本稿では数理的アプローチの概略を筆者の取組みを交えながら紹介した後,更なる発展の可能性として三つの方向性を示した.数理的アプローチの歴史的な経緯と研究動向は文献(12)に詳しく紹介されているので,そちらも併せて参照されたい.数理的アプローチがシステム開発の現場に更に浸透し,活用されることによってイノベーションが加速されることを希望する.
(1) J. Rothenberg, “The Nature of Modeling,” Artificial Intelligence, Simulation, and Modeling, pp.75-92, John Wiley & Sons, 1989.
(2) 山口真悟,葛 崎偉,田中 稔,“ペトリネットによるワークフローのモデル化と解析,”システム/制御/情報,vol.45, no.8, pp.480-489, 2001.
(3) 山口真悟,葛 崎偉,“ネット理論の応用―ワークフローネットとプログラムネット―,”信学FR誌,vol.3, no.3, pp.52-63, Jan 2010.

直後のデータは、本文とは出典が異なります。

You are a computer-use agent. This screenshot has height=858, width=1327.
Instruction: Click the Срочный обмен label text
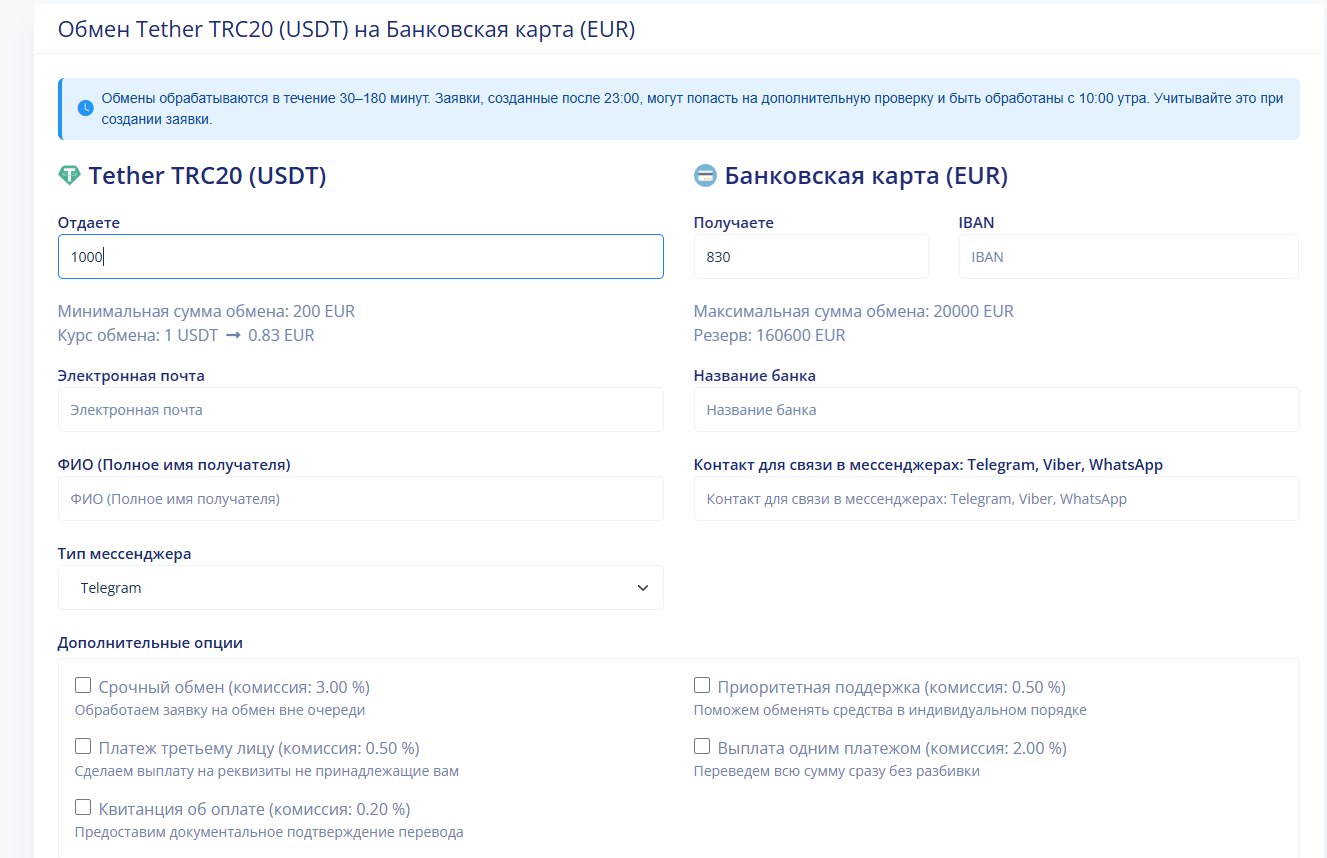coord(234,688)
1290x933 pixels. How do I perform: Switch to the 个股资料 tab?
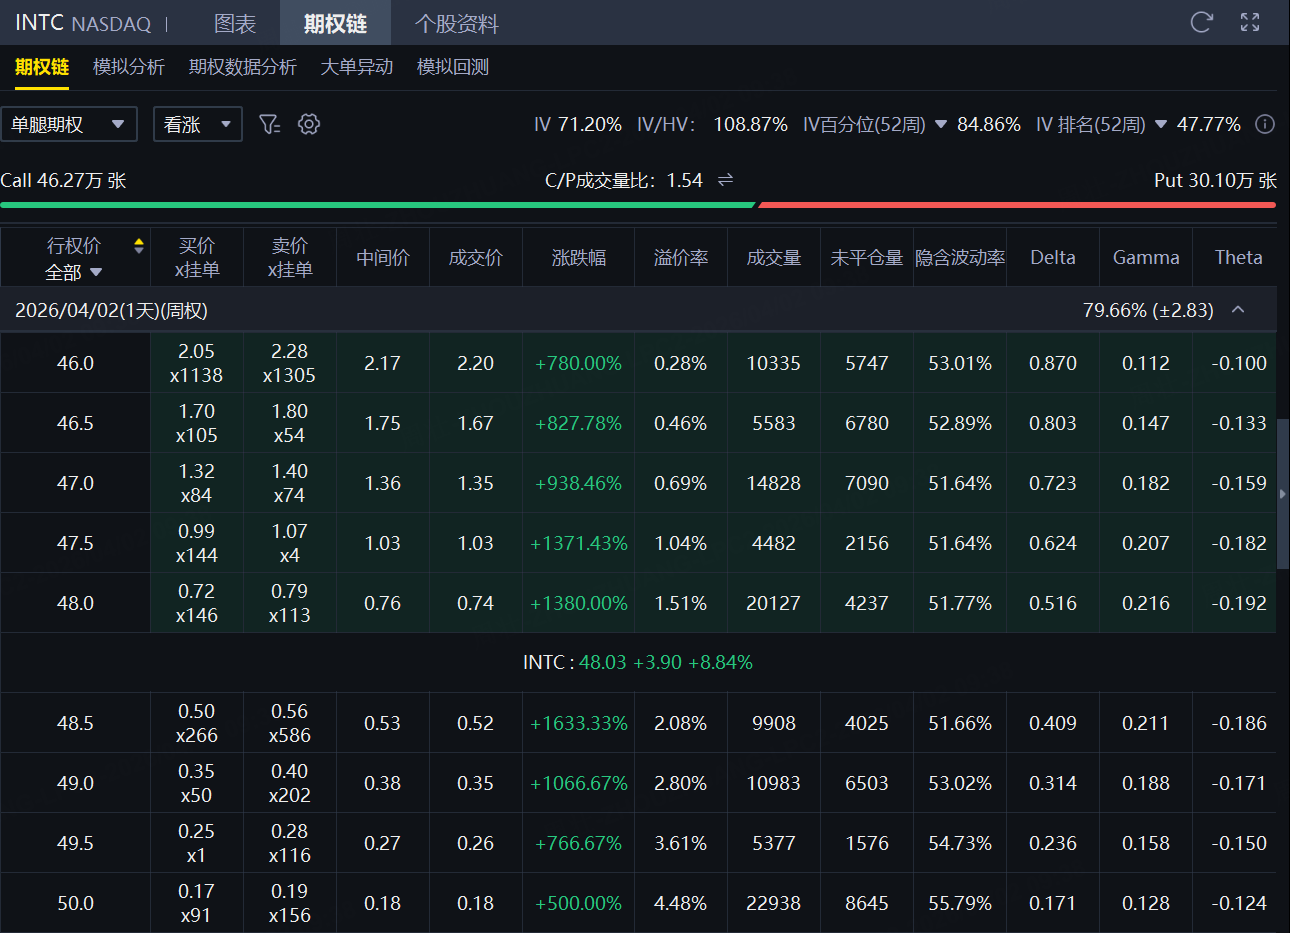(x=456, y=23)
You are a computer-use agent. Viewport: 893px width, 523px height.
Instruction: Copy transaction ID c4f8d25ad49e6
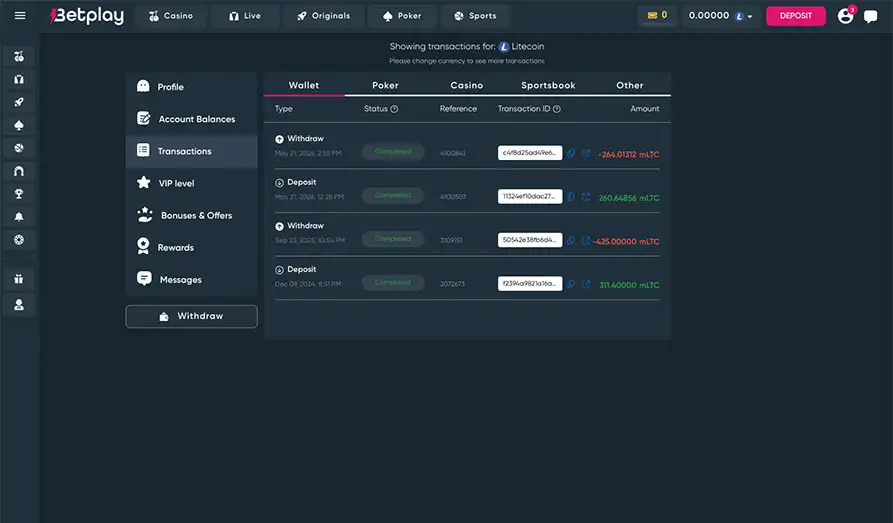(571, 153)
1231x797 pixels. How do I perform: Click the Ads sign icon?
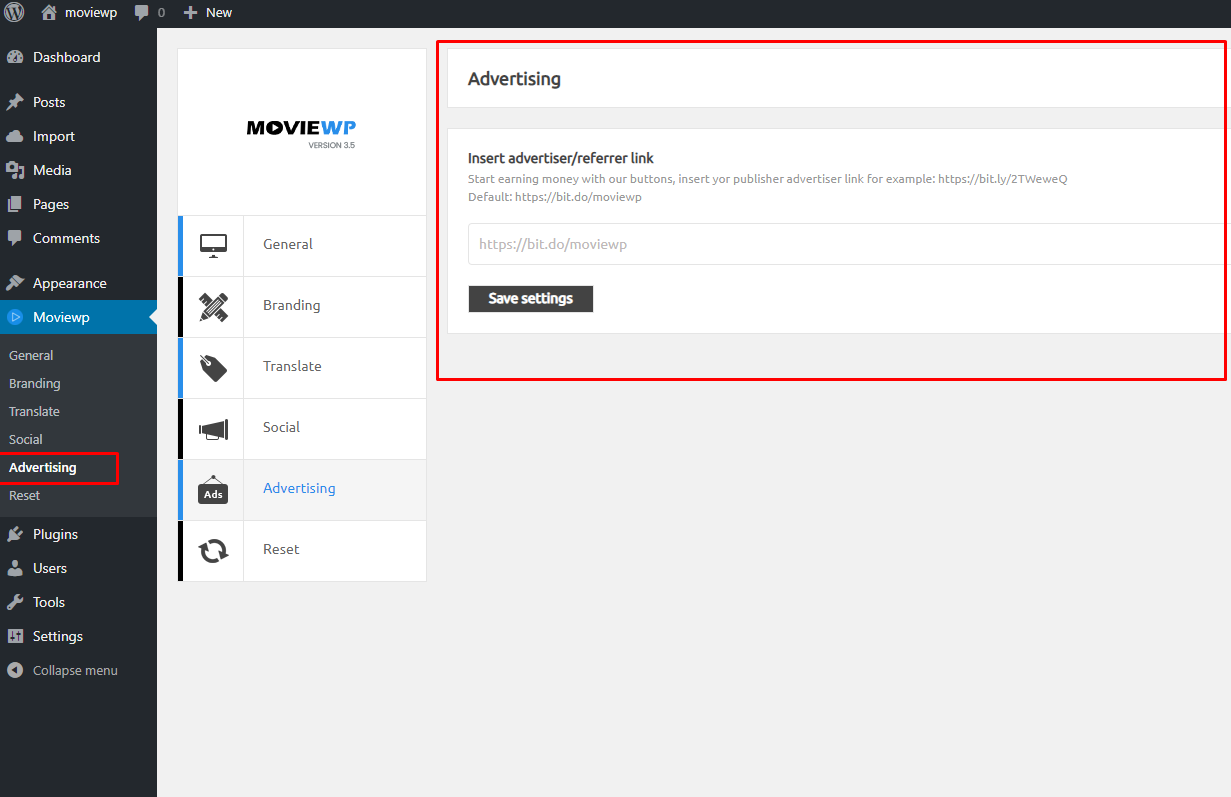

(4) T. Murata, “Petri nets: Properties, analysis and applications,” Proc. the IEEE, vol.77, no.4, pp.541-580, 1989.
(5) W.M.P. van der Aalst and K. van Hee, Workflow Management: Models, Methods, and Systems, The MIT Press, 2002.
(6) 山口真悟,“ワークフローライフサイクルマネジメントへのペトリネットに基づくアプローチ,”2013信学総大,no.AP-1-4, pp.SS-6-SS-7, March 2013.
(7) 豊嶋伊知郎,山口真悟,“ビジネスプロセスのモデリングツールとしてのワークフローネットとその検証問題,”計測制御,vol.52, no.12, pp.1122-1128, 2013.
(8) S. Yamaguchi and H. Wu, “Protocol inheritance preserving soundizability problem and its polynomial time procedure for acyclic free choice workflow nets,” IEICE Trans. Inf. & Syst., vol.E97-D, no.5, pp.1181-1187, May 2014.
(9) 豊嶋伊知郎,山口真悟,“ペトリネットによるワークフローのリファクタリングとシステム開発における活用の可能性,”信学FR誌,vol.9, no.4, pp.340-349, April 2016.
(10) 日高宗一郎,Jean BÉZIVIN,胡 振江,Frédéric JOUAULT,“(2)メタモデリングとモデル変換(モデル駆動工学の原理と応用),”コンピュータソフトウェア,vol.32, no.2, pp.63-78, 2015.
(11) 岡田真人,五十嵐康彦,中西(大野)義典,永田賢二,“スパースモデリングとデータ駆動科学,”信学誌,vol.99, no.5, pp.370-375, May 2016.
(12) 内平直志,“システム数理と応用,”電子情報通信学会学会100年史,基礎・境界,電子情報通信学会,2017.